• **Exercise instructions**
Revise the rows from the line containing "Image resolution: width=514" down to the line containing "click(x=387, y=30)", writing out those lines again with "padlock" replaced by "keyhole" and every other character kept unchanged.

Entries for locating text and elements
══════════════════════════════
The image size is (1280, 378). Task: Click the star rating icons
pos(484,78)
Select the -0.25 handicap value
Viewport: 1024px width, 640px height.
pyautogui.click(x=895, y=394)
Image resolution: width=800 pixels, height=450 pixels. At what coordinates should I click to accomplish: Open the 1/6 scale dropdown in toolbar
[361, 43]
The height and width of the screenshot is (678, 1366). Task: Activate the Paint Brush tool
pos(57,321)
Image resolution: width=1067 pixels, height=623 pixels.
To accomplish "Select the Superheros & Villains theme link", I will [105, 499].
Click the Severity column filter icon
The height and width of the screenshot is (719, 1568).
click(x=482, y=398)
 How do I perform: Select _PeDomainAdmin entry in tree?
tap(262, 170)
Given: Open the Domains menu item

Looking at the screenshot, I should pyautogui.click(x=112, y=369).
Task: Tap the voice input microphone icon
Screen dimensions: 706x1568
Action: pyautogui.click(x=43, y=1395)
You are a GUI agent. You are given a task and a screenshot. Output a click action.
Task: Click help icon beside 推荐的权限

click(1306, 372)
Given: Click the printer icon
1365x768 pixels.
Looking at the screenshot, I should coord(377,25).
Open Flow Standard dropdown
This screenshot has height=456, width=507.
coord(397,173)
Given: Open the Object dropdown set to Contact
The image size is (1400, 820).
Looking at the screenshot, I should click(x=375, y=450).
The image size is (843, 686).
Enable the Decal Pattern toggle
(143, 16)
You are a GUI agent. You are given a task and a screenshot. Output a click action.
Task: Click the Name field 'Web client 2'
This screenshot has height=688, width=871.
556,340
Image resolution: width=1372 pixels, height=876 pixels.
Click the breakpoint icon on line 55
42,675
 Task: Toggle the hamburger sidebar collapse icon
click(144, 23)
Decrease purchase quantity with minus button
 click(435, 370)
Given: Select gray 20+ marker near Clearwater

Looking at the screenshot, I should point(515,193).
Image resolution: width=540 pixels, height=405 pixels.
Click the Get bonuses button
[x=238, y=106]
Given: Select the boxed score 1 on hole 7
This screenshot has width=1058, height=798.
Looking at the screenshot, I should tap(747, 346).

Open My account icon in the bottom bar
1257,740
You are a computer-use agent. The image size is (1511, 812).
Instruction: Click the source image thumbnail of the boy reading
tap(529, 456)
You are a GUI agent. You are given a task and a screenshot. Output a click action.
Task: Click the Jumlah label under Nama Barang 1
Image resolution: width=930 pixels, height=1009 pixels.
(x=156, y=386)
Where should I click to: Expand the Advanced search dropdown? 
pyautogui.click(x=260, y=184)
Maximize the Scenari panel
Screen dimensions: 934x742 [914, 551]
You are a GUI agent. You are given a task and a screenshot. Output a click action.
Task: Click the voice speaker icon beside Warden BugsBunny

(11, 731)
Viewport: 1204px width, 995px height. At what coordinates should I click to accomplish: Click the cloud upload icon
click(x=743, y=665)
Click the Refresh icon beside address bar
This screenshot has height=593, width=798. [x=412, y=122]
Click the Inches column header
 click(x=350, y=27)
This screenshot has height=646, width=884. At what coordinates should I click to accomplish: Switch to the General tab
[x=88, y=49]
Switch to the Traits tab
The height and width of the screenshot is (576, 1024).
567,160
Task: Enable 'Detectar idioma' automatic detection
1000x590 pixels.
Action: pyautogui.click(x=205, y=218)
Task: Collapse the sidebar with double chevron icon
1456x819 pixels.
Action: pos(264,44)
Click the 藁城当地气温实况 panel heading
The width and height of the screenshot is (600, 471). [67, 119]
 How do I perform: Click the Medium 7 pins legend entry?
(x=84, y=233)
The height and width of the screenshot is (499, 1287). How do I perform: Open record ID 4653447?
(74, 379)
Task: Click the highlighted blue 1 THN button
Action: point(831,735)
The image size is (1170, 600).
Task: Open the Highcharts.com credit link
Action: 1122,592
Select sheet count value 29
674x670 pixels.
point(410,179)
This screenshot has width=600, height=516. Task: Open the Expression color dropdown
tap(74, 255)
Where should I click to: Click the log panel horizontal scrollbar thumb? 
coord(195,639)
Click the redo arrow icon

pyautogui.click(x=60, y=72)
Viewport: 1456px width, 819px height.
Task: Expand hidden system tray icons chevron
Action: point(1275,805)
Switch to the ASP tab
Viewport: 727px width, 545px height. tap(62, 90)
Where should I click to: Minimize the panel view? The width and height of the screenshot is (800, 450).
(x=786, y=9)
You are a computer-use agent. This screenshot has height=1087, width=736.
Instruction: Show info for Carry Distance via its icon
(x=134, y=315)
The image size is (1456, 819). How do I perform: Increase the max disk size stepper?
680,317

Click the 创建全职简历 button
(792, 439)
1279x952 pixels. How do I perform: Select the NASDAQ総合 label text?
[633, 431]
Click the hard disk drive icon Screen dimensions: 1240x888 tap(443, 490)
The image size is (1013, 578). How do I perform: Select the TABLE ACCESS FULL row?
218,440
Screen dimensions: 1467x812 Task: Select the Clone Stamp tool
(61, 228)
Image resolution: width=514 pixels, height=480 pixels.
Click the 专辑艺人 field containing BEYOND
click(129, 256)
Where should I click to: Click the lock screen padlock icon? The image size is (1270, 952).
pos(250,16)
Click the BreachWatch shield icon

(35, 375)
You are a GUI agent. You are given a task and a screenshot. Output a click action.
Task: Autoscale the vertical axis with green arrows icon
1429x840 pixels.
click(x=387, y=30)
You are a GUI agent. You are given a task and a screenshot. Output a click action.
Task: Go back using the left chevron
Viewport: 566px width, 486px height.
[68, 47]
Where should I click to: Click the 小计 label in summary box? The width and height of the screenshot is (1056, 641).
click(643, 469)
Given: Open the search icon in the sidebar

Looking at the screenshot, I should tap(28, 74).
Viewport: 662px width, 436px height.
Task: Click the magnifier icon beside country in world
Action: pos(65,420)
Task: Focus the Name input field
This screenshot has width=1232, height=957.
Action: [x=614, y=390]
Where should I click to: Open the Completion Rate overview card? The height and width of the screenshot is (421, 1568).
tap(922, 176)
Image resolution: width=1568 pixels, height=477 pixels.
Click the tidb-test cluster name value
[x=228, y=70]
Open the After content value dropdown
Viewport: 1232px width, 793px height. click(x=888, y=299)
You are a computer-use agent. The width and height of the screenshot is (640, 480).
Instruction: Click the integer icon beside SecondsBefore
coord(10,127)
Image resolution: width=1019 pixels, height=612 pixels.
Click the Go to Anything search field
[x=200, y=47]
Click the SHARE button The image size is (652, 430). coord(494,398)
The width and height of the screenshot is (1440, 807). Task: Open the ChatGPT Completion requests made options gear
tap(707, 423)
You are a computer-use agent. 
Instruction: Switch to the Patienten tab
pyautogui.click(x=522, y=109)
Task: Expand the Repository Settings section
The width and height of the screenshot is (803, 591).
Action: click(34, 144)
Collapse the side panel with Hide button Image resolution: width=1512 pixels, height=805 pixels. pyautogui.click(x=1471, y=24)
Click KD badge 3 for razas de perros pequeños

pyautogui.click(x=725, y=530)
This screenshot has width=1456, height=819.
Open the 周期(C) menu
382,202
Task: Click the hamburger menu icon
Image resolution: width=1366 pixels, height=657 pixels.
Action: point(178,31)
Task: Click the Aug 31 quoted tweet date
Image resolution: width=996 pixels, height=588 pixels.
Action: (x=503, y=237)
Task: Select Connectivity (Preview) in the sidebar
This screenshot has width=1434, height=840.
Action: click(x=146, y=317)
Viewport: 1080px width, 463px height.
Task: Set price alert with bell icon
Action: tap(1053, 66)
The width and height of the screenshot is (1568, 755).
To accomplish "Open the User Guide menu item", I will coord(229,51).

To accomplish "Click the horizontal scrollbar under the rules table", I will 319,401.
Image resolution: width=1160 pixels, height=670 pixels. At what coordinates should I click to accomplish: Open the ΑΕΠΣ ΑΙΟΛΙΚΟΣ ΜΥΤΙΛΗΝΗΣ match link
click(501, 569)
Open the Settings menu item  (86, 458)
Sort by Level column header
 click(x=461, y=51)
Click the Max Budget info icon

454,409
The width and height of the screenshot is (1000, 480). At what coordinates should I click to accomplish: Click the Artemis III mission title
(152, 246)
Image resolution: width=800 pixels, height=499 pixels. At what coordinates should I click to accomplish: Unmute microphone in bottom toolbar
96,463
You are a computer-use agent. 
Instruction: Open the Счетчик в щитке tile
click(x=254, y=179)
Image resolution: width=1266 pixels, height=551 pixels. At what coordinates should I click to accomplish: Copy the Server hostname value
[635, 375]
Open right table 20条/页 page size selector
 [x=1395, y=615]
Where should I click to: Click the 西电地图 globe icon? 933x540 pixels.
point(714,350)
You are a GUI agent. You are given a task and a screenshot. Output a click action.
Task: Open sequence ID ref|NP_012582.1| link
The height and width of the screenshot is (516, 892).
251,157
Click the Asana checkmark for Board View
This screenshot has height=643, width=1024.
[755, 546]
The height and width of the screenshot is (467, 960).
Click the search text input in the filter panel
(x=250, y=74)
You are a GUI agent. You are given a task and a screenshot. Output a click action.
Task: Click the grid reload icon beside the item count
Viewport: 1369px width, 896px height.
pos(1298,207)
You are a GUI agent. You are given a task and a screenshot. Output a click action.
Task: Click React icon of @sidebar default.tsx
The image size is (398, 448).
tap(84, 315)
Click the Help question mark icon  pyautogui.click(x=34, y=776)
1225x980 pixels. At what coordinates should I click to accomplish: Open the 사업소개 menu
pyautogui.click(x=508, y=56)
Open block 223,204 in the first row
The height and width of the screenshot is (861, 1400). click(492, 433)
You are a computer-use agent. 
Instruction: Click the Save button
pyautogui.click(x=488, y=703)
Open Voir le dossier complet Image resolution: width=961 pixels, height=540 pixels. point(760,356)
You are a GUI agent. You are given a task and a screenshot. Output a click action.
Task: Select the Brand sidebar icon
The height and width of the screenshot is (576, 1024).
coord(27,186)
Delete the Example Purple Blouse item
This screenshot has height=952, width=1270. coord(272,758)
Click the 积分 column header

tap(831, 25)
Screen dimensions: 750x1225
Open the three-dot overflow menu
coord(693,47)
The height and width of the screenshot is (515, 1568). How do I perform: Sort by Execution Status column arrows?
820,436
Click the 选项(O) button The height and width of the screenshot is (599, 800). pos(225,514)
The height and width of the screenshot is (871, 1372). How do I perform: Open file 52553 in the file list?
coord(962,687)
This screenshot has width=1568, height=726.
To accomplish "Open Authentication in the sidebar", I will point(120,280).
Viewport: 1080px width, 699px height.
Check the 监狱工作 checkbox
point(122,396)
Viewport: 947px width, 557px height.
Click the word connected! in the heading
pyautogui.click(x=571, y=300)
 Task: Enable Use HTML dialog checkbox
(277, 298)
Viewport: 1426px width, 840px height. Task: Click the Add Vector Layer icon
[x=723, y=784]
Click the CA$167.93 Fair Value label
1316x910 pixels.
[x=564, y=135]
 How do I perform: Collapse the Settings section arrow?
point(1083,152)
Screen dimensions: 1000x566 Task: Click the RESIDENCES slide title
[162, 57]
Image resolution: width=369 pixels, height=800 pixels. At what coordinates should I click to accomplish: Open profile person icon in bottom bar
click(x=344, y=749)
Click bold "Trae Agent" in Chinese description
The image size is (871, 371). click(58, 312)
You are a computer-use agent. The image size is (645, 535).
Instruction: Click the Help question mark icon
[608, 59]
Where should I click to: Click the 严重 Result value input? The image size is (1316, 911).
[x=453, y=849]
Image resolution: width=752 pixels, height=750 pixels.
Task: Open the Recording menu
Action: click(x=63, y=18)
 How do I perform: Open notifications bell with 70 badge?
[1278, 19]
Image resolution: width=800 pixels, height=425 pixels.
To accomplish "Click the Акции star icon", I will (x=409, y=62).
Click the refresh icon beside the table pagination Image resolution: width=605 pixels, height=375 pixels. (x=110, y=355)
══════════════════════════════
• **Final result**
Image resolution: width=514 pixels, height=480 pixels.
Click the 专辑艺人 field containing BEYOND
click(129, 256)
Where should I click to: Click the lock screen keyhole icon? The image size is (1270, 952).
pos(250,16)
Click the BreachWatch shield icon

(35, 375)
You are a GUI agent. You are given a task and a screenshot. Output a click action.
Task: Autoscale the vertical axis with green arrows icon
1429x840 pixels.
click(x=387, y=30)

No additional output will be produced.